**Your assignment**
Copy the closing run of lines, from the one with "The image size" through the last line of the listing, exactly and without any pictures.

**Provided material**

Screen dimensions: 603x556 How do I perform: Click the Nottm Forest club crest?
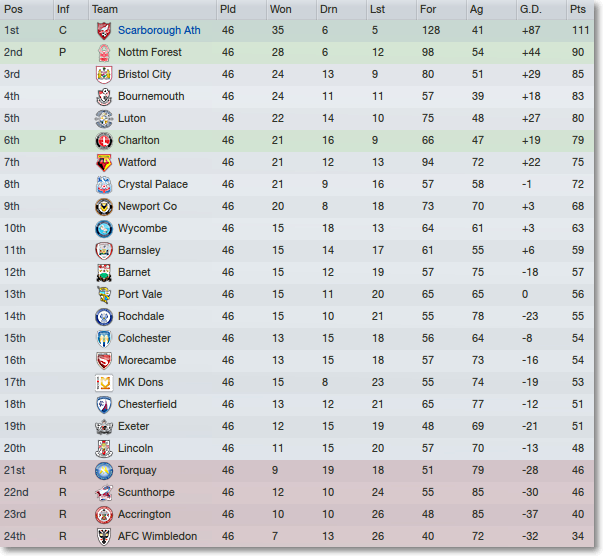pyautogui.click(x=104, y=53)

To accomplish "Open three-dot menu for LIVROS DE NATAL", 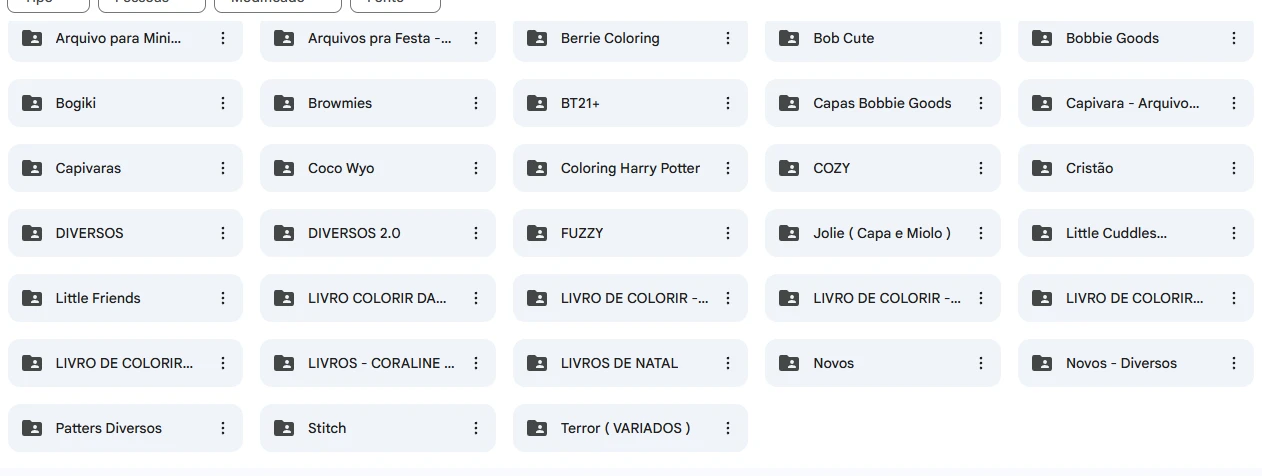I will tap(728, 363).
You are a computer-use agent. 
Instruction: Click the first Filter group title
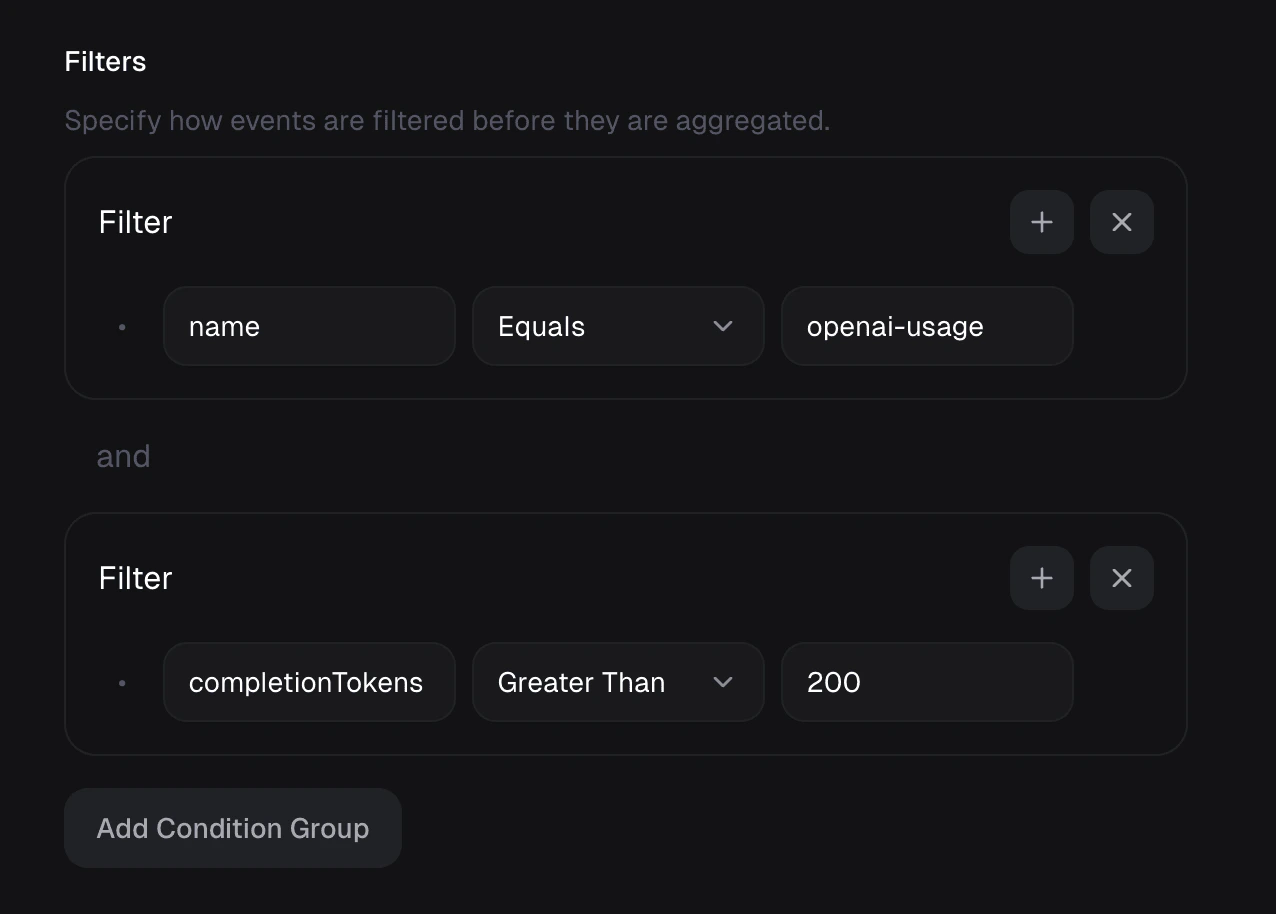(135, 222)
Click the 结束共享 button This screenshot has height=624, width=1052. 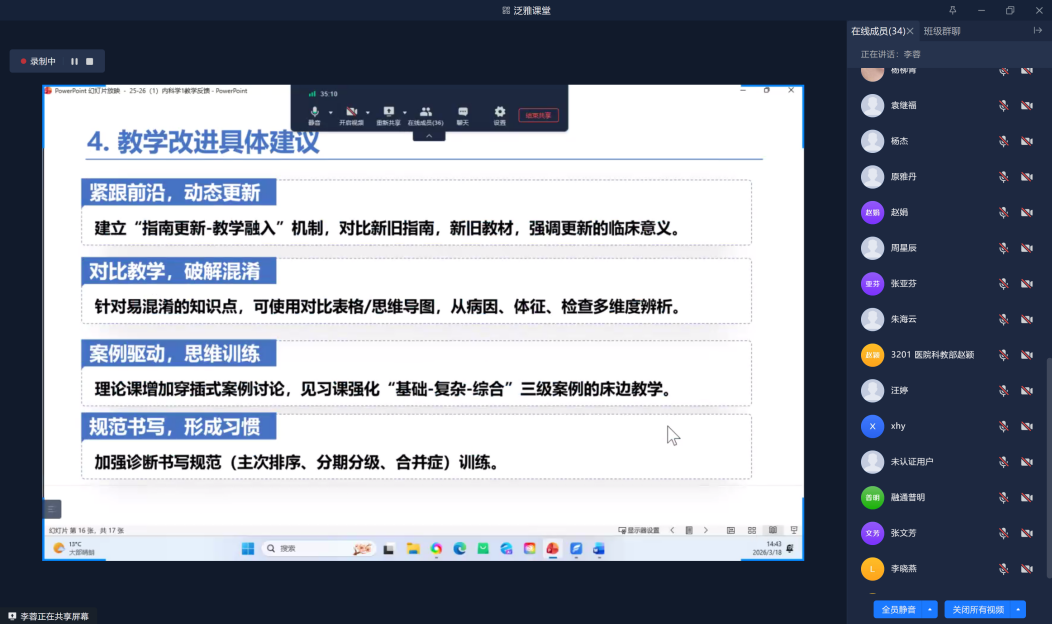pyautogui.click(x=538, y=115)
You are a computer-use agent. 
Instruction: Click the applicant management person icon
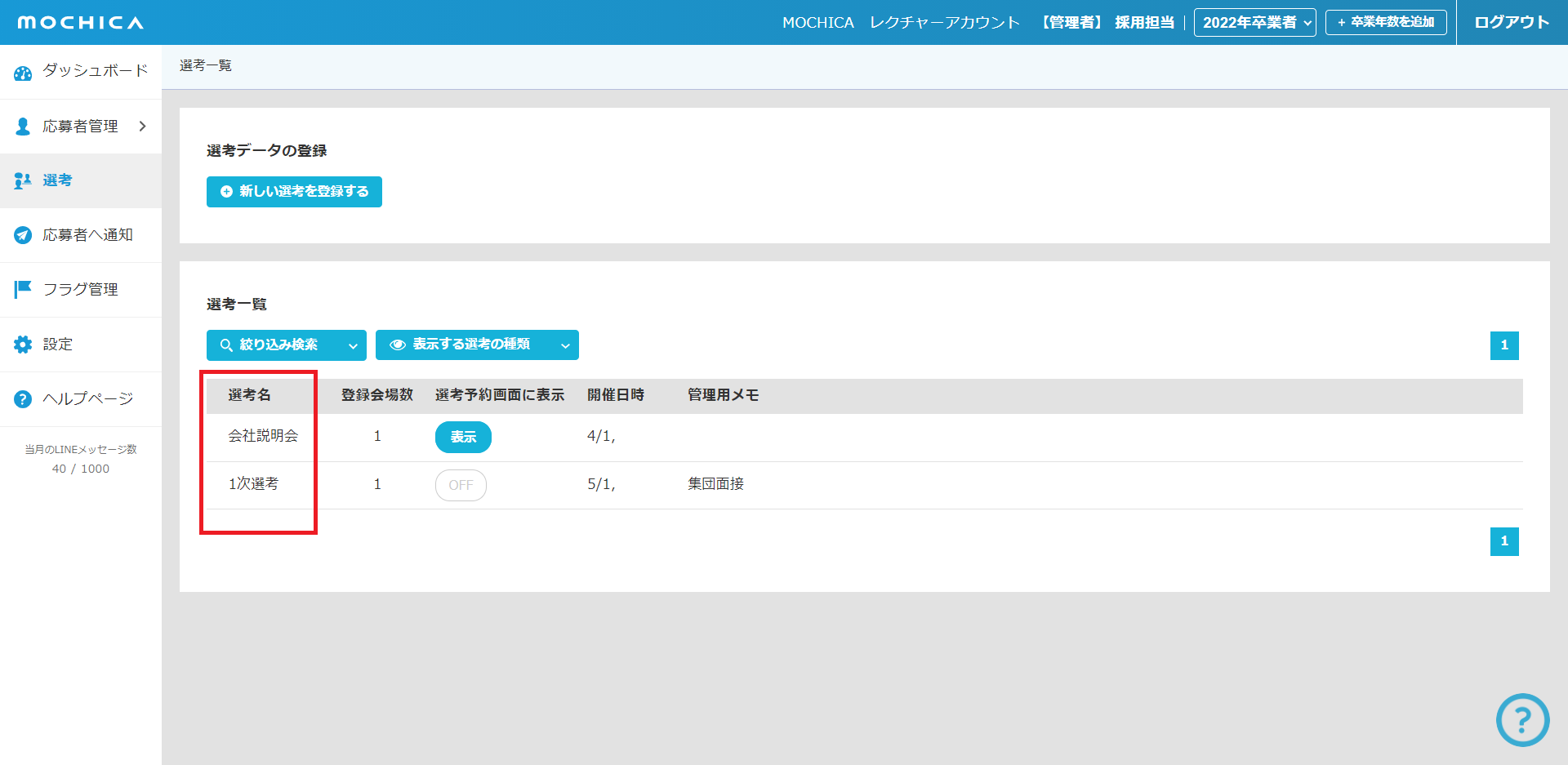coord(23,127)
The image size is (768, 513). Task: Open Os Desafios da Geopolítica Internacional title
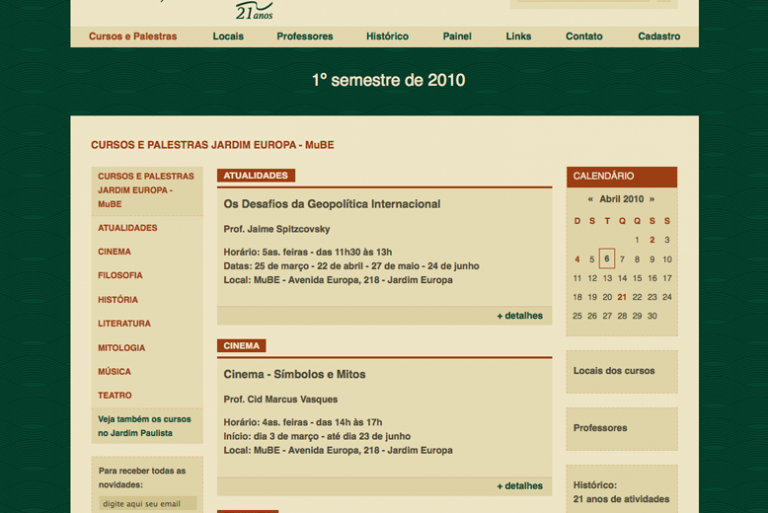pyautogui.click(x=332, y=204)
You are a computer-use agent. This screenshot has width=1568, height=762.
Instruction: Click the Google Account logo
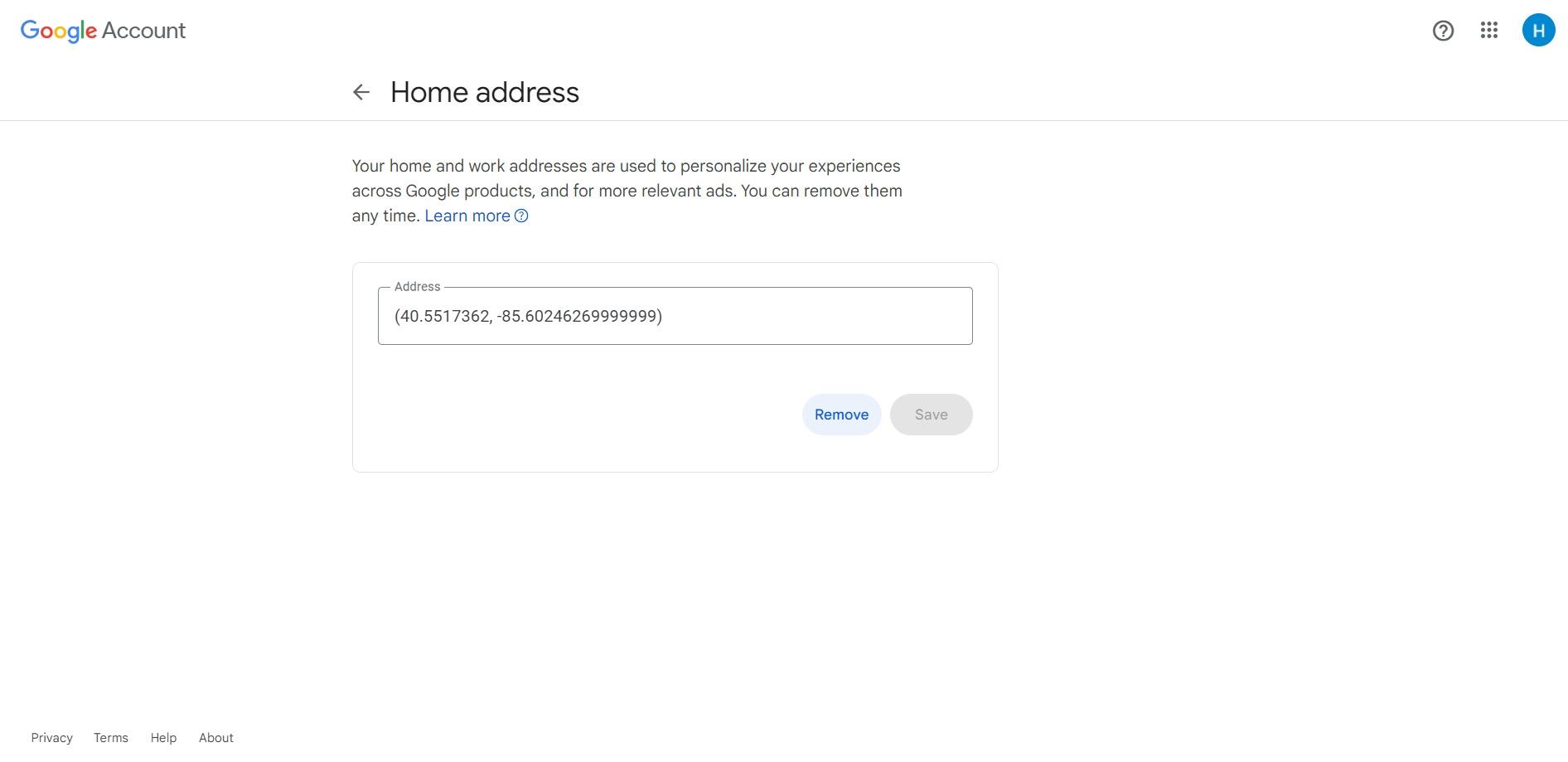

**Solution**
The image size is (768, 513). Task: Open Os Desafios da Geopolítica Internacional title
pyautogui.click(x=332, y=204)
You are a computer-use agent. This screenshot has width=1568, height=762.
Instruction: Click the Google Account logo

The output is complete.